▸ **What is expected**:
Make an exact copy of all the entries shown below.

________________________________________

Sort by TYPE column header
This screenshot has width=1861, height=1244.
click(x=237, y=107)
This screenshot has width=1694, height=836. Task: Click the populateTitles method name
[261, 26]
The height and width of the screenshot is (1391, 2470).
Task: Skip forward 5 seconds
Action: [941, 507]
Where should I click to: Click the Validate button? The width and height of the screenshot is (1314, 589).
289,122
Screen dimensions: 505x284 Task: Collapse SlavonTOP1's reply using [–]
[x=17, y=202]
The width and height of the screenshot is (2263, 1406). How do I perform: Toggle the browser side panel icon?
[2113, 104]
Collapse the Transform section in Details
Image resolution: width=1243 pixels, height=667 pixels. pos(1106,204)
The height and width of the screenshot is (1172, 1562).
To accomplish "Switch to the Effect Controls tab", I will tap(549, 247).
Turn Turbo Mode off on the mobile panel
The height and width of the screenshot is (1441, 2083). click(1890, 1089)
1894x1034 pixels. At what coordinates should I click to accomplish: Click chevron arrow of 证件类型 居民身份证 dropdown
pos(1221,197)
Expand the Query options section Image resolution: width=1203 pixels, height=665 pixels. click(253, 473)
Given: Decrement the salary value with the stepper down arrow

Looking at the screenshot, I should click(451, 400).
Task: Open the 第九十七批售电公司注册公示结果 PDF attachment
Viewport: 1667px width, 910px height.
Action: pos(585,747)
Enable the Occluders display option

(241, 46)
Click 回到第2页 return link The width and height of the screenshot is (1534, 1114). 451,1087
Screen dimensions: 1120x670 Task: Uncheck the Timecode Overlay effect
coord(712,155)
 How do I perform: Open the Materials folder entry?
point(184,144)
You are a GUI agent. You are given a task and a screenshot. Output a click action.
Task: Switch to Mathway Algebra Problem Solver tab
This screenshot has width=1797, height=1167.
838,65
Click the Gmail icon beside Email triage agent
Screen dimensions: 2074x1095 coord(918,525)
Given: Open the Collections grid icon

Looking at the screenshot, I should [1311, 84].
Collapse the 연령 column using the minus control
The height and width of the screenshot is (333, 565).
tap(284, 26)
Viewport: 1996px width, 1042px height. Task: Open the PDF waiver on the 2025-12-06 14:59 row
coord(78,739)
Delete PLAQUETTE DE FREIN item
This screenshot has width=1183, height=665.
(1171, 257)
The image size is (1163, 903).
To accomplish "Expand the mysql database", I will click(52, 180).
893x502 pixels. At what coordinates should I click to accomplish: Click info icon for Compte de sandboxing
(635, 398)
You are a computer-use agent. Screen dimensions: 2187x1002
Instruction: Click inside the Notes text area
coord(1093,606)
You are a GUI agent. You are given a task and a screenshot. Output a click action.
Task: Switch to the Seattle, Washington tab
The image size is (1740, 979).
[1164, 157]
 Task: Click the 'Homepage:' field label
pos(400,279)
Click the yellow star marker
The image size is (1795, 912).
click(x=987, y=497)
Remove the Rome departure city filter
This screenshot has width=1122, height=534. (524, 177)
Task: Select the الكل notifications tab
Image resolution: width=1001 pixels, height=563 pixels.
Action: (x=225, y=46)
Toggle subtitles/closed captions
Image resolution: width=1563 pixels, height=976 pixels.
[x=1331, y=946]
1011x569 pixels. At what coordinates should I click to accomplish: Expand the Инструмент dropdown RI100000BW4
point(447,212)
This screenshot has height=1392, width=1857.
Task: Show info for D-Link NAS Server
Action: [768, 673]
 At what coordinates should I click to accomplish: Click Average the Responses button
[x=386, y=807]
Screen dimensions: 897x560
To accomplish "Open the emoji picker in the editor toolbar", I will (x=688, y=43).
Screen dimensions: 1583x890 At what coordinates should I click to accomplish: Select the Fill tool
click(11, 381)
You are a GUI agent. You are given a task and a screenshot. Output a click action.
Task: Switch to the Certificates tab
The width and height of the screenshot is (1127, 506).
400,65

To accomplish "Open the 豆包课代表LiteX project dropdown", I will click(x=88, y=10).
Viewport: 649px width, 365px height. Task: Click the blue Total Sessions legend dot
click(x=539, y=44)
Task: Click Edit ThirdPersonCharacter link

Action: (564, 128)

________________________________________

▸ **Result for this task**:
Sort by TYPE column header
This screenshot has width=1861, height=1244.
click(x=237, y=107)
This screenshot has width=1694, height=836. Task: Click the populateTitles method name
[261, 26]
The height and width of the screenshot is (1391, 2470).
Task: Skip forward 5 seconds
Action: [941, 507]
Where should I click to: Click the Validate button? The width and height of the screenshot is (1314, 589).
289,122
Screen dimensions: 505x284 Task: Collapse SlavonTOP1's reply using [–]
[x=17, y=202]
The width and height of the screenshot is (2263, 1406). How do I perform: Toggle the browser side panel icon?
[2113, 104]
Collapse the Transform section in Details
Image resolution: width=1243 pixels, height=667 pixels. pos(1106,204)
The height and width of the screenshot is (1172, 1562).
To accomplish "Switch to the Effect Controls tab", I will tap(549, 247).
Turn Turbo Mode off on the mobile panel
The height and width of the screenshot is (1441, 2083). click(1890, 1089)
1894x1034 pixels. At what coordinates should I click to accomplish: Click chevron arrow of 证件类型 居民身份证 dropdown
pos(1221,197)
Expand the Query options section Image resolution: width=1203 pixels, height=665 pixels. click(253, 473)
Given: Decrement the salary value with the stepper down arrow

Looking at the screenshot, I should click(451, 400).
Task: Open the 第九十七批售电公司注册公示结果 PDF attachment
Viewport: 1667px width, 910px height.
Action: pos(585,747)
Enable the Occluders display option

(241, 46)
Click 回到第2页 return link The width and height of the screenshot is (1534, 1114). 451,1087
Screen dimensions: 1120x670 Task: Uncheck the Timecode Overlay effect
coord(712,155)
 How do I perform: Open the Materials folder entry?
point(184,144)
You are a GUI agent. You are given a task and a screenshot. Output a click action.
Task: Switch to Mathway Algebra Problem Solver tab
This screenshot has width=1797, height=1167.
838,65
Click the Gmail icon beside Email triage agent
Screen dimensions: 2074x1095 coord(918,525)
Given: Open the Collections grid icon

Looking at the screenshot, I should [1311, 84].
Collapse the 연령 column using the minus control
The height and width of the screenshot is (333, 565).
tap(284, 26)
Viewport: 1996px width, 1042px height. Task: Open the PDF waiver on the 2025-12-06 14:59 row
coord(78,739)
Delete PLAQUETTE DE FREIN item
This screenshot has width=1183, height=665.
(1171, 257)
The image size is (1163, 903).
To accomplish "Expand the mysql database", I will click(52, 180).
893x502 pixels. At what coordinates should I click to accomplish: Click info icon for Compte de sandboxing
(635, 398)
You are a computer-use agent. Screen dimensions: 2187x1002
Instruction: Click inside the Notes text area
coord(1093,606)
You are a GUI agent. You are given a task and a screenshot. Output a click action.
Task: Switch to the Seattle, Washington tab
The image size is (1740, 979).
[1164, 157]
 Task: Click the 'Homepage:' field label
pos(400,279)
Click the yellow star marker
The image size is (1795, 912).
click(x=987, y=497)
Remove the Rome departure city filter
This screenshot has width=1122, height=534. (524, 177)
Task: Select the الكل notifications tab
Image resolution: width=1001 pixels, height=563 pixels.
Action: (x=225, y=46)
Toggle subtitles/closed captions
Image resolution: width=1563 pixels, height=976 pixels.
[x=1331, y=946]
1011x569 pixels. At what coordinates should I click to accomplish: Expand the Инструмент dropdown RI100000BW4
point(447,212)
This screenshot has height=1392, width=1857.
Task: Show info for D-Link NAS Server
Action: [768, 673]
 At what coordinates should I click to accomplish: Click Average the Responses button
[x=386, y=807]
Screen dimensions: 897x560
To accomplish "Open the emoji picker in the editor toolbar", I will (x=688, y=43).
Screen dimensions: 1583x890 At what coordinates should I click to accomplish: Select the Fill tool
click(11, 381)
You are a GUI agent. You are given a task and a screenshot. Output a click action.
Task: Switch to the Certificates tab
The width and height of the screenshot is (1127, 506).
400,65

To accomplish "Open the 豆包课代表LiteX project dropdown", I will click(x=88, y=10).
Viewport: 649px width, 365px height. Task: Click the blue Total Sessions legend dot
click(x=539, y=44)
Task: Click Edit ThirdPersonCharacter link

Action: (564, 128)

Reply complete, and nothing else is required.